According to the Pendle team, long lock-up durations, non-transferability, and limited interoperability made vePENDLE unattractive to a large segment of users. Governance participation also required weekly engagement and a deep understanding of DeFi mechanics, which concentrated rewards among a small group of advanced participants.
This complexity became increasingly misaligned with Pendle’s expanding user base and growing total value locked, prompting the team to rethink how governance and incentives should function.
Introducing sPENDLE: A More Liquid Governance Token
The newly announced sPENDLE token is designed to address these shortcomings by introducing liquidity and flexibility into Pendle’s governance framework. Unlike vePENDLE, sPENDLE is a liquid staking and governance token that allows holders to exit their position with a 14-day withdrawal period, or immediately by paying a small fee.
This shift removes the psychological and financial burden of long-term lock-ups, making governance participation more accessible to both retail users and institutions. The Pendle team believes that lowering exit friction will significantly improve adoption and engagement across the ecosystem.
Staking for sPENDLE is set to go live shortly, while new vePENDLE locks will be paused ahead of a snapshot that will facilitate the transition.
Interoperability and DeFi Integration Take Center Stage
One of the most critical limitations of vePENDLE was its lack of interoperability. Because the token was non-transferable, it could not be used across other DeFi platforms, limiting its utility beyond Pendle’s own ecosystem.
sPENDLE changes that dynamic entirely. The new token is designed to integrate with multiple DeFi protocols, opening the door to use cases such as restaking, composable yield strategies, and broader liquidity participation. This aligns Pendle with a growing movement toward modular DeFi, where assets are expected to function seamlessly across platforms.
For traders and investors who already operate across multiple ecosystems, this change significantly increases the attractiveness of holding PENDLE.
A Simpler Governance Model Focused on Real Decisions
Pendle is also redesigning how governance itself works. Under the new structure, token holders will no longer be required to participate in weekly votes to remain eligible for rewards. Instead, governance participation will focus only on major protocol decisions, known as Pendle Protocol Proposals.
When no critical proposal is active, holders will automatically remain eligible for governance rewards without taking any action. This approach aims to strike a balance between meaningful decentralization and user convenience, ensuring that governance rewards are no longer limited to a small, highly technical minority.
Revenue Buybacks and Long-Term Incentives
To further strengthen the new model, Pendle plans to allocate up to 80% of its protocol revenue toward PENDLE token buybacks, which will then be distributed as governance rewards. This mechanism directly links protocol performance to token holder incentives, reinforcing long-term alignment without forcing users into rigid lock-ups.
With Pendle reportedly generating tens of millions of dollars in revenue, this buyback-driven reward system could become a powerful driver of sustainable value for holders under the new sPENDLE framework.
Pendle’s Position in the DeFi Market
Despite its governance challenges, Pendle has grown into one of the largest DeFi platforms by total value locked, ranking among the top protocols in the sector with billions of dollars secured on-chain. The governance revamp suggests that Pendle is now prioritizing scalability of participation, not just scalability of capital.

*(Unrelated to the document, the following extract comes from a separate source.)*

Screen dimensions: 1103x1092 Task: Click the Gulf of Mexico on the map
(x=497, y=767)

If successful, the sPENDLE transition could serve as a blueprint for other DeFi protocols struggling with low governance engagement.
Tracking PENDLE and DeFi Tokens on BYDFi
As governance innovation continues across DeFi, many traders prefer using flexible and advanced trading platforms to gain exposure to tokens like PENDLE. Platforms such as BYDFi provide access to a wide range of crypto assets, market analysis tools, and derivatives trading options, making them a practical choice for users looking to trade or hedge DeFi-related tokens.
For investors monitoring Pendle’s transition and broader DeFi governance trends, BYDFi offers a streamlined environment to track price movements, manage risk, and explore emerging opportunities without the complexity often associated with decentralized interfaces.
A Strategic Reset With Broader Implications
Pendle’s move from vePENDLE to sPENDLE is more than a technical upgrade—it is a strategic reset that acknowledges the realities of user behavior in modern DeFi. By prioritizing liquidity, interoperability, and simplified governance, Pendle is positioning itself for its next stage of growth.
Whether sPENDLE delivers the adoption boost Pendle expects will become clearer in the months ahead. However, one thing is certain: governance models that prioritize usability and flexibility are quickly becoming the standard in decentralized finance.
2026-01-26 · a month ago0 0173What Makes a Great Crypto Trading Bot? Essential Features Explained
Key Points
- Crypto trading bots allow you to trade 24/7 without constant monitoring.
- The best bots combine automation, security, risk management, and transparency.
- Backtesting and continuous optimization are essential for long-term success.
- Many bots fail due to technical issues, poor strategy design, or lack of oversight.
The Rise of 24/7 Crypto Trading
The cryptocurrency market never sleeps. Unlike traditional stock exchanges that close at the end of the trading day, crypto markets operate around the clock, creating constant opportunities — and constant risks.
For traders, this creates a serious challenge. No individual can monitor charts, price movements, global news, and social media trends 24 hours a day. Missing a breakout or failing to exit during a sudden crash can significantly impact profits.
This is where crypto trading bots enter the picture. They are not simply tools for convenience — they have become strategic assets for traders seeking consistency, automation, and speed.
What Is a Crypto Trading Bot?
A crypto trading bot is a software program that automatically executes trades based on predefined rules and algorithms. Instead of manually placing buy or sell orders, traders configure the bot with specific strategies and parameters.
Think of it as a digital trading assistant that analyzes the market, identifies opportunities, and executes trades without emotional bias. While human traders can hesitate or panic, bots strictly follow logic and programmed instructions.
However, not all trading bots are created equal. The real question is not whether bots work — it’s what makes a good crypto trading bot stand out from the rest.
Why Trading Bots Are Different from Manual Trading
The biggest advantage of trading bots lies in automation and speed. Bots can process large amounts of market data in seconds and respond instantly to price changes.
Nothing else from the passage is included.